On Wednesday, an Oakland County probate court in Michigan ordered Yahoo to give the contents of the e-mail account to the father of Justin Ellsworth, 20, who was killed in November by a roadside bomb in Fallujah.
Yahoo complied with the mandate Thursday, despite the company's policy of not giving e-mail passwords to anyone other than the account holder.
"We are pleased the court resolved this matter," said Yahoo spokeswoman Mary Osako.
The case highlights uncertainty about the privacy of people's digital life in the event of their death, and about the responsibilities Internet service providers have toward family members.
Experts say there has yet to be a definitive court ruling on the status of e-mail as to whether it is an extension of the deceased's estate at the time of his or her passing.

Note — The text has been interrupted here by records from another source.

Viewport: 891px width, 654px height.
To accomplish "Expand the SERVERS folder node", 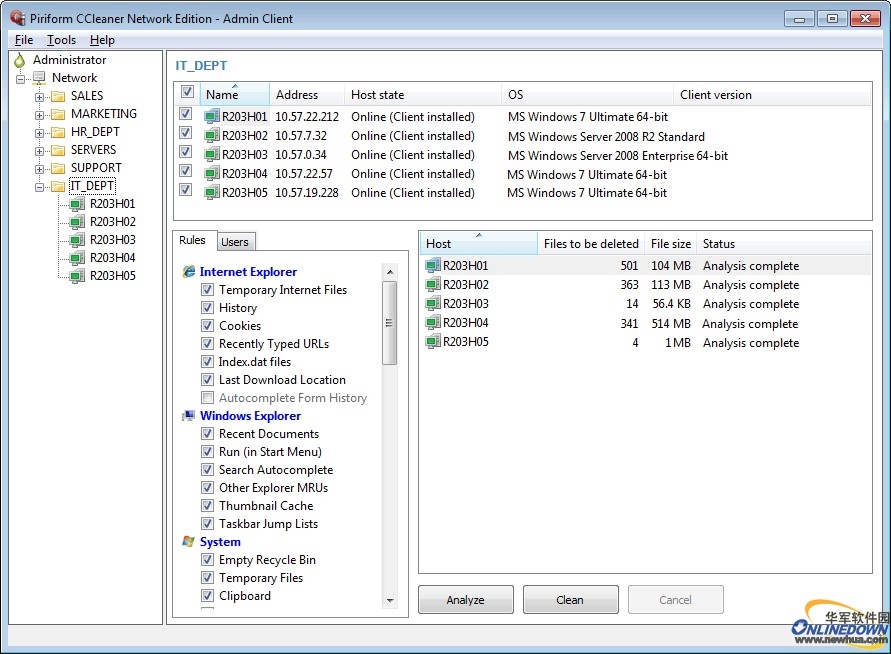I will [x=40, y=150].
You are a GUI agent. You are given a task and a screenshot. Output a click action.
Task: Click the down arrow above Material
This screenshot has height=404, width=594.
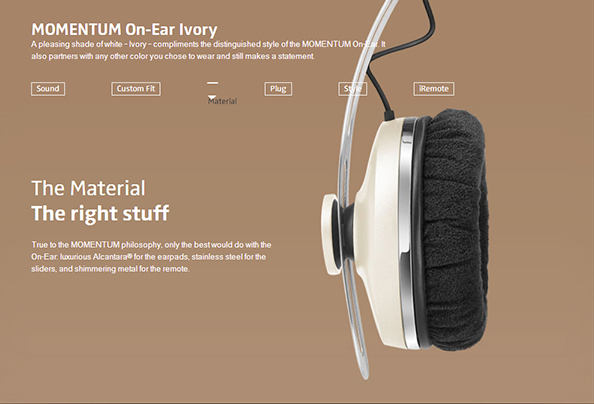212,97
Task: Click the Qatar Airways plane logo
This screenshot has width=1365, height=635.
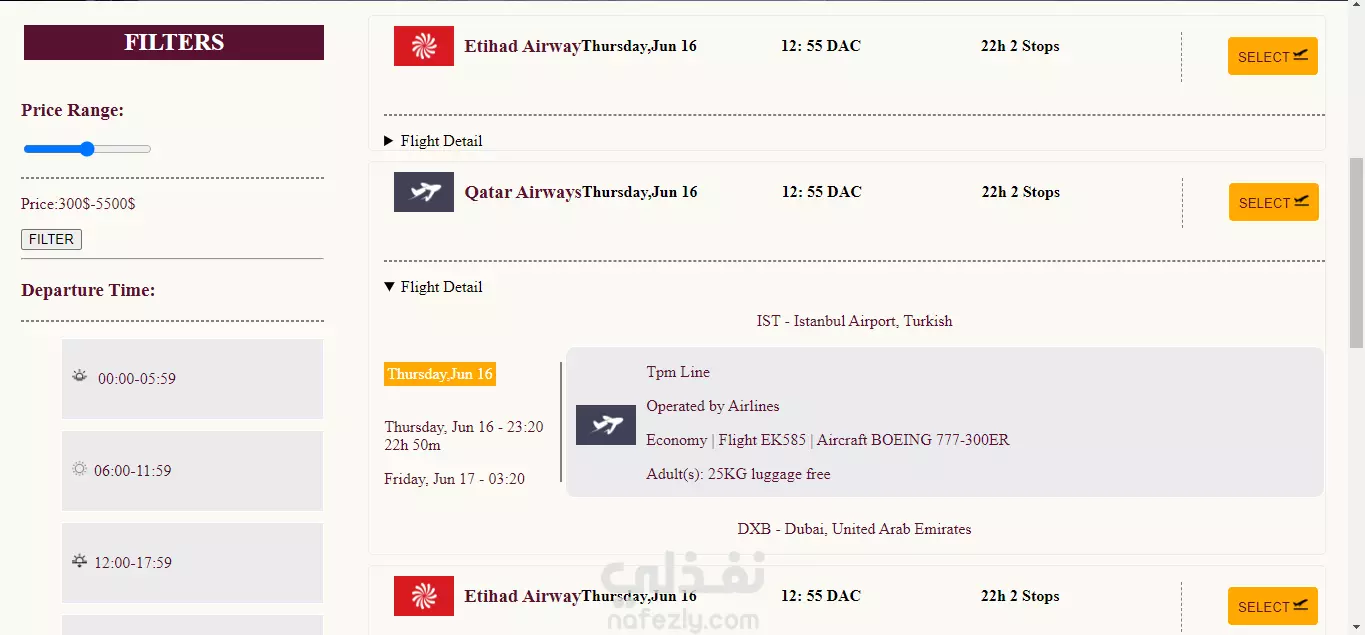Action: click(x=424, y=192)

But, they say, it would stand to reason that e-mail account information and the data within the account would be treated equally to other possessions.

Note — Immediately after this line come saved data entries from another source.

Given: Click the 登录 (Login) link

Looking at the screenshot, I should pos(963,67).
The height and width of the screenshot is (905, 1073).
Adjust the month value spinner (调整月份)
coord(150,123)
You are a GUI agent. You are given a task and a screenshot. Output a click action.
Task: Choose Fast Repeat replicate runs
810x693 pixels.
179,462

"If an ISP's terms of service run contrary to what would seem to be a reasonable holding by a probate court, then you would need to have a hearing to find which position would win out--whether the public interest is better served by releasing personal data or by upholding a privacy holding in an ISP's terms of service," said Ray Everett-Church, principal for privacy consultancy PrivacyClue.
Some e-mail providers, such as America Online, allow next-of-kin to access e-mail accounts of the deceased by submitting documents proving the relationship and by faxing a copy of the death certificate. AOL does not require loved ones to go through the courts.
Yahoo's terms of service prohibit the company from disclosing private e-mail communications. Yahoo will turn over an account to family members only after they go through the courts to verify their identity and relationship to the deceased.
Despite its compliance in the case, Yahoo said it will not reverse its company policy, choosing instead to honor the privacy of account holders.
Yahoo delivered to Ellsworth's father, John Ellsworth, a CD of his e-mail documents, according to a spokeswoman. The company also plans to provide him with printouts of the communications early next week.
John Ellsworth could not be reached for comment Thursday. But in an interview with Detroit radio station WJR, he credited Yahoo for acting quickly and responsibly once the legal issues were settled, including helping him decrypt the information on the CD.
"I do appreciate Yahoo's take on this, and I'm glad we were able to come to an agreement," he said.